= Beginning of Section =
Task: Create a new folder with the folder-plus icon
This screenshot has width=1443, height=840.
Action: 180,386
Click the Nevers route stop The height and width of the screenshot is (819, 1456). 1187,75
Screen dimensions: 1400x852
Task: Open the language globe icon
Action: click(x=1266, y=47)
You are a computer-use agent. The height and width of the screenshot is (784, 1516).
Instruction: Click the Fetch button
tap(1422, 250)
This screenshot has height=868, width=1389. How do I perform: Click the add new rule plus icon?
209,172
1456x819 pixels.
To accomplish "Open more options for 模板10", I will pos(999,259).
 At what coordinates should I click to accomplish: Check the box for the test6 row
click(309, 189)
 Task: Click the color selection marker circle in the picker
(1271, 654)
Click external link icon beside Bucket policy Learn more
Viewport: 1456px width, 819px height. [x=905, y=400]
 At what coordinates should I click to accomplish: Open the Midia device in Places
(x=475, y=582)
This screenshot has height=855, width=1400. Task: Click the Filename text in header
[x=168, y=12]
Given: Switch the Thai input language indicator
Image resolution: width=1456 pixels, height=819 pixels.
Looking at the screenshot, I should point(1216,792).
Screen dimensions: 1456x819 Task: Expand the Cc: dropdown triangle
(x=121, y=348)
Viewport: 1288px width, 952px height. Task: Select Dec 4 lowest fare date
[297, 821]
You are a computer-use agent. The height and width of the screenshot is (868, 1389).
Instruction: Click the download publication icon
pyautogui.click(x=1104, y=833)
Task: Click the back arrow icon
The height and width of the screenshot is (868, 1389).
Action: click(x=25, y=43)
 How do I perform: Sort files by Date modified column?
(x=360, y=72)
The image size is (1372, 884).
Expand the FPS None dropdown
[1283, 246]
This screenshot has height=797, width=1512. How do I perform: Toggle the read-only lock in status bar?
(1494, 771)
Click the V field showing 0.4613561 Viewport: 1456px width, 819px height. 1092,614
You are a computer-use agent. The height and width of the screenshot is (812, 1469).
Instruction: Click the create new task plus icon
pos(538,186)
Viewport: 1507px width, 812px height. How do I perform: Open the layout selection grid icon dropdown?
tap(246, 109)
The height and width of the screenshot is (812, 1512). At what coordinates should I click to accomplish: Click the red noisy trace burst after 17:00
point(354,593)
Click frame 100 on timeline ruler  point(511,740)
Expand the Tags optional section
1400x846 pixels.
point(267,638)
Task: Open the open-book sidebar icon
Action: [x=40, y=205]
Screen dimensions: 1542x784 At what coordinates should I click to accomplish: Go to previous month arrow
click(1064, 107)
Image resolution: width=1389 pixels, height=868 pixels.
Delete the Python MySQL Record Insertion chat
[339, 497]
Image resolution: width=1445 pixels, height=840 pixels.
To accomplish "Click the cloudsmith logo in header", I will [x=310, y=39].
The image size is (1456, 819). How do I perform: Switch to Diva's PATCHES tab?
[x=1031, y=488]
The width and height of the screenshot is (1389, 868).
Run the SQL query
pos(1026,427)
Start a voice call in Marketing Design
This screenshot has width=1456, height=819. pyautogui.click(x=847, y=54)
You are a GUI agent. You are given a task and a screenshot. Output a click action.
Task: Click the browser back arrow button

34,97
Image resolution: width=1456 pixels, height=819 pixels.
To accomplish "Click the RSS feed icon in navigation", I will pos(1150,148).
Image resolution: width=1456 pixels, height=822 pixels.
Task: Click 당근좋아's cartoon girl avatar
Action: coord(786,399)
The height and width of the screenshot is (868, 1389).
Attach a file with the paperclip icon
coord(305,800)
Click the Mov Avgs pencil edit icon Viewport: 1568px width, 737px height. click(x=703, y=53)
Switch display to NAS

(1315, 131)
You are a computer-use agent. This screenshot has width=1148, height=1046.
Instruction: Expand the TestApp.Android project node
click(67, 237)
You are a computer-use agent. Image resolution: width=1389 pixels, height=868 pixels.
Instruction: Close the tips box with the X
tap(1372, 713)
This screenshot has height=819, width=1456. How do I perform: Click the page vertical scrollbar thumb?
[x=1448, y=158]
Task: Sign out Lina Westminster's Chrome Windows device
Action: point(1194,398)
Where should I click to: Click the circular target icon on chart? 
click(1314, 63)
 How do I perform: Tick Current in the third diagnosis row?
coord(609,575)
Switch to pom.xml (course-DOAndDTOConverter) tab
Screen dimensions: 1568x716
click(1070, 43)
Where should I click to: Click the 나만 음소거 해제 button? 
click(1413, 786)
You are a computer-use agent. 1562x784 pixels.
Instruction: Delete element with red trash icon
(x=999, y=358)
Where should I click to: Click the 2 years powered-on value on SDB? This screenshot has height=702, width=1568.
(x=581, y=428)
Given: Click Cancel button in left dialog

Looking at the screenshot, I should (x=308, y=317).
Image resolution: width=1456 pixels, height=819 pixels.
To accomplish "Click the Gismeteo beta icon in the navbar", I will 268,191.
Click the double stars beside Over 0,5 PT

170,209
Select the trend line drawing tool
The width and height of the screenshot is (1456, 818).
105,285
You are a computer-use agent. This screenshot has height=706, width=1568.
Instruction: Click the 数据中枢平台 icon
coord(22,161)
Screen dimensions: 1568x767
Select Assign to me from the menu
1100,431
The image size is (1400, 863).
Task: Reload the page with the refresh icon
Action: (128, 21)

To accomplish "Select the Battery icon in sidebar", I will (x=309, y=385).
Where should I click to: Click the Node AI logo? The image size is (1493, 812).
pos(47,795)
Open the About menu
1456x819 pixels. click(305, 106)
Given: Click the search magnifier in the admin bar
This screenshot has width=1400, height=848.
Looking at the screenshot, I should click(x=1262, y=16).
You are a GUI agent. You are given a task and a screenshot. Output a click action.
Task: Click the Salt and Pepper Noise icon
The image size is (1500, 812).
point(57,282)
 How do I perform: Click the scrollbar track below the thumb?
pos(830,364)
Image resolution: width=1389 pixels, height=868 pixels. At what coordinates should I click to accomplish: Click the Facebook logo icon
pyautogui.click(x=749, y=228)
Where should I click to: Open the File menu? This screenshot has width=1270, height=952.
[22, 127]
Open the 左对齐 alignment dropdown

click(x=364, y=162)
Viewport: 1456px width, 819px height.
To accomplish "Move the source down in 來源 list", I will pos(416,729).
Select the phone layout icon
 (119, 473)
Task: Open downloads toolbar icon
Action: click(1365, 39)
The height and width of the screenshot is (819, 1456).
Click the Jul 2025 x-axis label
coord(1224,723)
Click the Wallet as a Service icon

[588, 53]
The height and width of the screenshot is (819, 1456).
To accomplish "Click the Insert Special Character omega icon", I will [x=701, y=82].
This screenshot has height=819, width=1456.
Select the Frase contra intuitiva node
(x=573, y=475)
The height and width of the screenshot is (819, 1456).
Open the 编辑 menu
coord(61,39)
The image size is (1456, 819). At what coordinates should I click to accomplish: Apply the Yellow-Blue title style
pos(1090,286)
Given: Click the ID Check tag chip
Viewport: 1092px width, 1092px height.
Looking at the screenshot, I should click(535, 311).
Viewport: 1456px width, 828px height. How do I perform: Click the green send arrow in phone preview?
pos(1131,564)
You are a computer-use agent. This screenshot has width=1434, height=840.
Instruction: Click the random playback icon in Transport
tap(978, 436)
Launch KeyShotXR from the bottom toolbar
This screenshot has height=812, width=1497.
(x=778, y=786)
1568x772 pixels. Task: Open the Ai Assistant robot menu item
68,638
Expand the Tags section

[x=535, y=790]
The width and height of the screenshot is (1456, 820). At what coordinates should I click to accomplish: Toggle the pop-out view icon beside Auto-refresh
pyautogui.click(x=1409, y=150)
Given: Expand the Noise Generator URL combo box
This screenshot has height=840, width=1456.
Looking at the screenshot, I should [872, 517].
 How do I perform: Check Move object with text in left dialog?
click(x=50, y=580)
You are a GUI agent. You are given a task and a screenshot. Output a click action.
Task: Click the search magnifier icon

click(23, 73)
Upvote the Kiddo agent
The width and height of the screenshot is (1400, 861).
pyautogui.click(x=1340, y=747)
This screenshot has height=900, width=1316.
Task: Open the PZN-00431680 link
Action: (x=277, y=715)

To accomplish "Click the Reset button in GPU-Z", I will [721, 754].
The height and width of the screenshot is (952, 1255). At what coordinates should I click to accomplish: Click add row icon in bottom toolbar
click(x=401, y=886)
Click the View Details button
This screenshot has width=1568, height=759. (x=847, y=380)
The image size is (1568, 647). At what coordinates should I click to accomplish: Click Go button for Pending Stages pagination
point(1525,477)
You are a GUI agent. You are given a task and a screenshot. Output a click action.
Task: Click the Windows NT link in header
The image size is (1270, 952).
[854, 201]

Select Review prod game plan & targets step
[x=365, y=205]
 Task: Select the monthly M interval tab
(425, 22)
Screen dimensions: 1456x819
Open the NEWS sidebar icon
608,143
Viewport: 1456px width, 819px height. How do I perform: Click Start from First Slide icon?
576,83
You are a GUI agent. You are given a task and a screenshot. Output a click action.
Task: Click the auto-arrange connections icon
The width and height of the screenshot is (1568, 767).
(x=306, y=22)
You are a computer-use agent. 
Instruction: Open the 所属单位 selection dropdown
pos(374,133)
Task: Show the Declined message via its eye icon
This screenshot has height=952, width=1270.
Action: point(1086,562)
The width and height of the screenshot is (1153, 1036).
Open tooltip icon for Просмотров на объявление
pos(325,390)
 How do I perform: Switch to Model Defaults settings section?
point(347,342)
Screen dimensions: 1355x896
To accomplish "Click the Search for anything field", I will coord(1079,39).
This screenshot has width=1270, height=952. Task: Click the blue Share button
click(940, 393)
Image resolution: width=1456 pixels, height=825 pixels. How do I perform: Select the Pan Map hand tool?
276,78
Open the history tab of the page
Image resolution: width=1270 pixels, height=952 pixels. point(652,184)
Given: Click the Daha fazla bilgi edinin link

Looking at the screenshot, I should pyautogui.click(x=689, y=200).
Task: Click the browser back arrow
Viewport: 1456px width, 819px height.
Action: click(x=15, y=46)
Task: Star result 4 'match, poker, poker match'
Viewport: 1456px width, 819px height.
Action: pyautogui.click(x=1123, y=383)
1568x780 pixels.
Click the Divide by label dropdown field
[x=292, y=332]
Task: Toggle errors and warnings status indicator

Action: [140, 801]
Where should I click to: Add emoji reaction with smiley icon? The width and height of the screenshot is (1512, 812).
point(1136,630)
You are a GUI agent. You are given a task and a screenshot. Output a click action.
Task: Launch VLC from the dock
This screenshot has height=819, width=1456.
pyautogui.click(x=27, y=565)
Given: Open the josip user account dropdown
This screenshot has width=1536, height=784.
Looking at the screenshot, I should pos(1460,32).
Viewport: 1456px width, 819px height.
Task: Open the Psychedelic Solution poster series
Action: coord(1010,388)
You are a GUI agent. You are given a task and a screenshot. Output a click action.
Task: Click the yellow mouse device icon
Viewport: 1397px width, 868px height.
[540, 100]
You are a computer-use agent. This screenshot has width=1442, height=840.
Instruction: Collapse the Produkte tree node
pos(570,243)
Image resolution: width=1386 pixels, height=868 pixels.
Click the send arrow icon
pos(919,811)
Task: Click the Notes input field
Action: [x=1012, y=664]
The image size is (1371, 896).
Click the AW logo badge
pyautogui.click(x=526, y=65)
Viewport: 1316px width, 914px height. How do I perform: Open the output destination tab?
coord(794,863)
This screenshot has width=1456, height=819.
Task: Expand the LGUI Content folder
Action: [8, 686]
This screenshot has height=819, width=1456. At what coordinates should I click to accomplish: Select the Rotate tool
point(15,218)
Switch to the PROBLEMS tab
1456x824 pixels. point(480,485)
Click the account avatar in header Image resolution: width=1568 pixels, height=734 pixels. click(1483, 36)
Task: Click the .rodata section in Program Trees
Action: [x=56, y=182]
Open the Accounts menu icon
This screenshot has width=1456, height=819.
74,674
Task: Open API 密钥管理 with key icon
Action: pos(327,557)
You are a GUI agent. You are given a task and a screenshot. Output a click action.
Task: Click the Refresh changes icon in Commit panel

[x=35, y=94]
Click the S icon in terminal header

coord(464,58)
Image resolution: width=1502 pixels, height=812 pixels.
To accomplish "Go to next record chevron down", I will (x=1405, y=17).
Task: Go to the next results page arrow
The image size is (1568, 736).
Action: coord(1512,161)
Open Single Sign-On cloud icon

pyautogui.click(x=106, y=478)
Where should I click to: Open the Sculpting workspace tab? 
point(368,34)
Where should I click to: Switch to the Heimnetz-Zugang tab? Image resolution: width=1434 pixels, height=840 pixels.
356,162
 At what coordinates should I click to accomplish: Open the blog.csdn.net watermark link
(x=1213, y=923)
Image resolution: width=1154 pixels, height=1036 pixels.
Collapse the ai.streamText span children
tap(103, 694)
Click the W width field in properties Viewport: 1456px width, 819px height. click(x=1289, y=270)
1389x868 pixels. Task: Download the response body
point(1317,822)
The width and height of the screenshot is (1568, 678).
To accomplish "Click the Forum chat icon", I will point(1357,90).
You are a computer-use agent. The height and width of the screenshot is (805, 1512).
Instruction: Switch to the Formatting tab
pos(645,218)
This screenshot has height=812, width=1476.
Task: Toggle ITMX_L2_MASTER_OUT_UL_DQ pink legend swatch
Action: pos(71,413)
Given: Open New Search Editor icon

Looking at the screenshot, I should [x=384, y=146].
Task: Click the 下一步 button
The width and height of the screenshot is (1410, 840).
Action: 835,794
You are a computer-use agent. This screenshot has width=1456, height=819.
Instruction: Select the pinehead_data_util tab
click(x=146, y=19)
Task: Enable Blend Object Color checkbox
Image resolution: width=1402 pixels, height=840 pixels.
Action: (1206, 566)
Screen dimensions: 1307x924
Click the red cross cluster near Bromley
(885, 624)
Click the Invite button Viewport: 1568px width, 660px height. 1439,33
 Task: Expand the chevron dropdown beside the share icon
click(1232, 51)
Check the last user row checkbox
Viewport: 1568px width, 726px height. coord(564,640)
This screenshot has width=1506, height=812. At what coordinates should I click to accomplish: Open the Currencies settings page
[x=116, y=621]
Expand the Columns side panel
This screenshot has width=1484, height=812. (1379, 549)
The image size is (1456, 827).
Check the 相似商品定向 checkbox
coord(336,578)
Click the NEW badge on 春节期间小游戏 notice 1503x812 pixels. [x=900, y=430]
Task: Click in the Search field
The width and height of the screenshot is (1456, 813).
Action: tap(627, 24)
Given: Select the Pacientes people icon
= End of Section =
■ **PROBLEM**:
Going back to the entries above, set down exactly the lines that begin at the one with "Task: Toggle errors" and end at the one with "Task: Click the yellow mouse device icon", both included, and nothing else.

■ **SOLUTION BELOW**:
Task: Toggle errors and warnings status indicator

Action: [140, 801]
Where should I click to: Add emoji reaction with smiley icon? The width and height of the screenshot is (1512, 812).
point(1136,630)
You are a GUI agent. You are given a task and a screenshot. Output a click action.
Task: Launch VLC from the dock
This screenshot has height=819, width=1456.
pyautogui.click(x=27, y=565)
Given: Open the josip user account dropdown
This screenshot has width=1536, height=784.
Looking at the screenshot, I should pos(1460,32).
Viewport: 1456px width, 819px height.
Task: Open the Psychedelic Solution poster series
Action: coord(1010,388)
You are a GUI agent. You are given a task and a screenshot. Output a click action.
Task: Click the yellow mouse device icon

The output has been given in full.